WORK ORDER: Each entry is to be retyped without alteration, and no picture is to be included.

####################

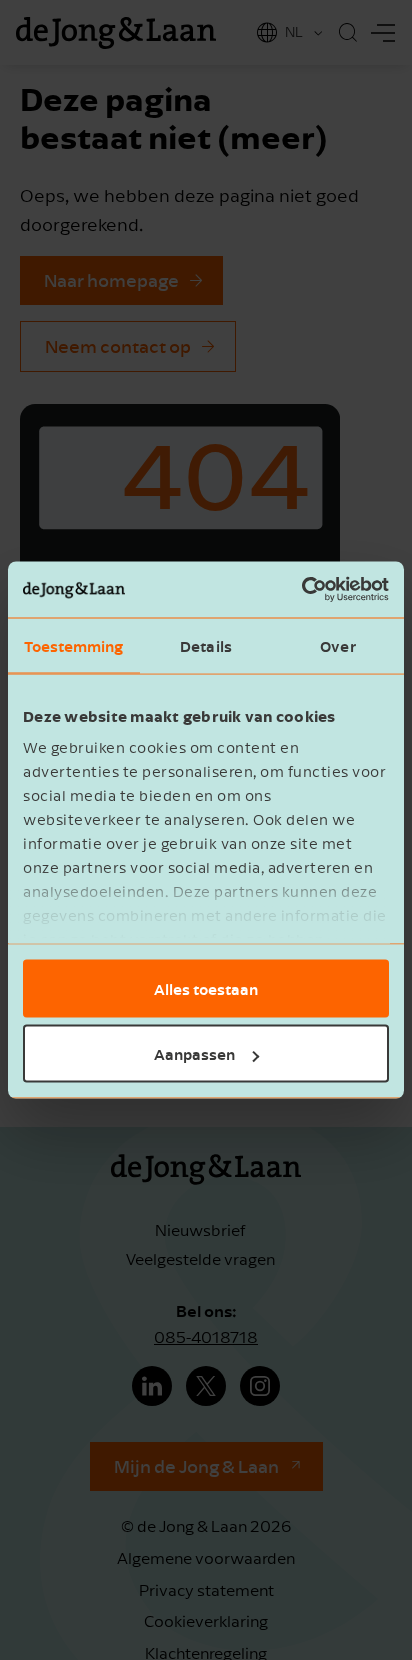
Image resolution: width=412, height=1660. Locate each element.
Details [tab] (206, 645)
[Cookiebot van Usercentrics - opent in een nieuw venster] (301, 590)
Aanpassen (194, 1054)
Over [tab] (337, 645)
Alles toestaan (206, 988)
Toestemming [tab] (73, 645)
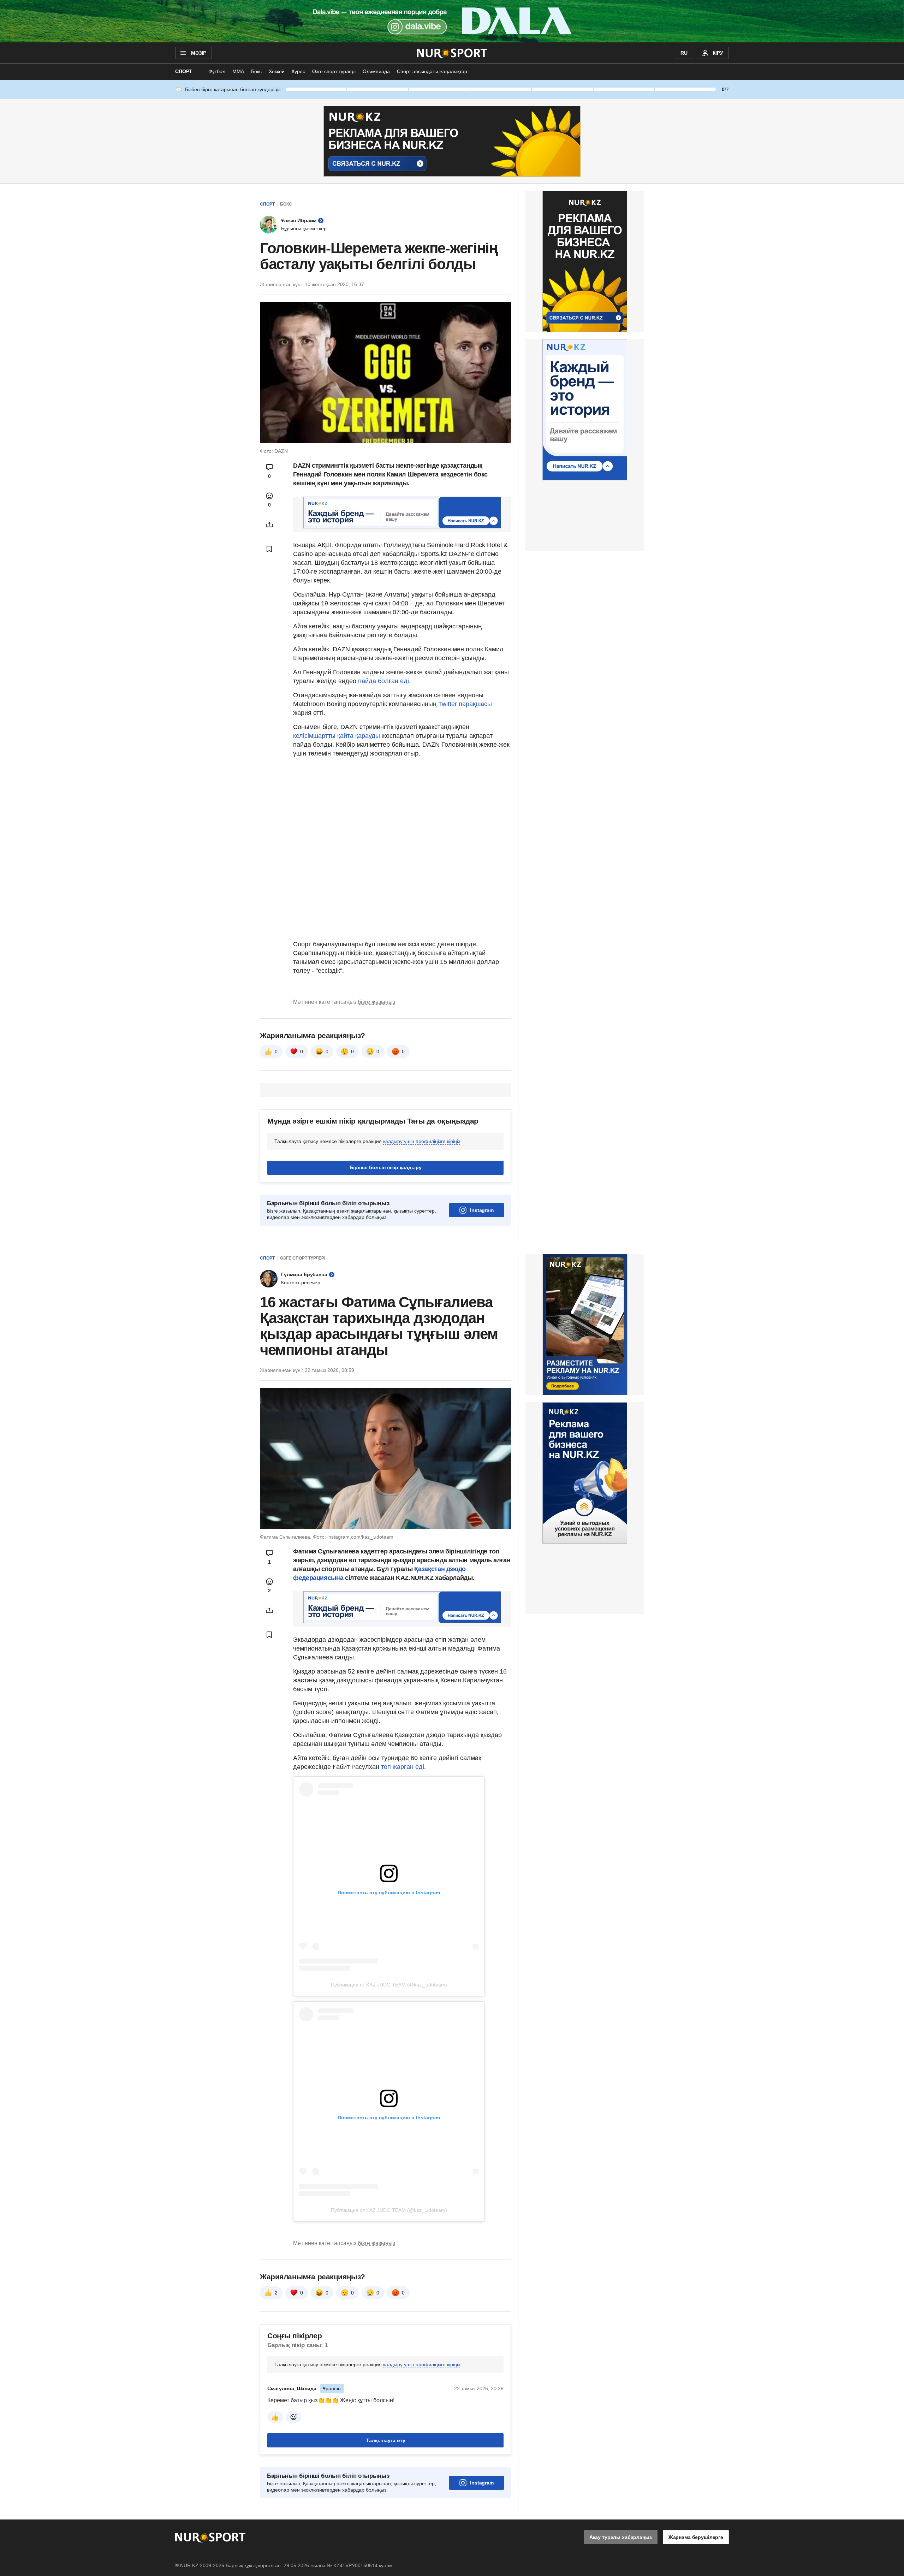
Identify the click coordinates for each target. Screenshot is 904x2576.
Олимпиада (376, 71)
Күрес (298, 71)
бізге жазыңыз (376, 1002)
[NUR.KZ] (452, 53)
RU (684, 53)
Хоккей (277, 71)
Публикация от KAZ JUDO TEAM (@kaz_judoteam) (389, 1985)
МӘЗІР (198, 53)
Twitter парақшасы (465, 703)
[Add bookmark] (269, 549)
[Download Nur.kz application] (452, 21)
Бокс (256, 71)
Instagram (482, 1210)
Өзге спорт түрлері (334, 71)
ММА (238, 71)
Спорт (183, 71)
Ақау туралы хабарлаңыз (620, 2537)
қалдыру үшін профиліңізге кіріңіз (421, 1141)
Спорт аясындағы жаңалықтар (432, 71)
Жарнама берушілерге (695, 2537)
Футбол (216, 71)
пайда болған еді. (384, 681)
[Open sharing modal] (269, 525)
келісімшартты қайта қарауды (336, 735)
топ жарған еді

####################

EXERCISE OUTPUT:
Image resolution: width=412, height=1660. Locate each element.
Details [tab] (206, 645)
[Cookiebot van Usercentrics - opent in een nieuw venster] (301, 590)
Aanpassen (194, 1054)
Over [tab] (337, 645)
Alles toestaan (206, 988)
Toestemming [tab] (73, 645)
Identify the click coordinates for each target. Screenshot is 904x2576.
Олимпиада (376, 71)
Күрес (298, 71)
бізге жазыңыз (376, 1002)
[NUR.KZ] (452, 53)
RU (684, 53)
Хоккей (277, 71)
Публикация от KAZ JUDO TEAM (@kaz_judoteam) (389, 1985)
МӘЗІР (198, 53)
Twitter парақшасы (465, 703)
[Add bookmark] (269, 549)
[Download Nur.kz application] (452, 21)
Бокс (256, 71)
Instagram (482, 1210)
Өзге спорт түрлері (334, 71)
ММА (238, 71)
Спорт (183, 71)
Ақау туралы хабарлаңыз (620, 2537)
қалдыру үшін профиліңізге кіріңіз (421, 1141)
Спорт аясындағы жаңалықтар (432, 71)
Жарнама берушілерге (695, 2537)
Футбол (216, 71)
пайда болған еді. (384, 681)
[Open sharing modal] (269, 525)
келісімшартты қайта қарауды (336, 735)
топ жарған еді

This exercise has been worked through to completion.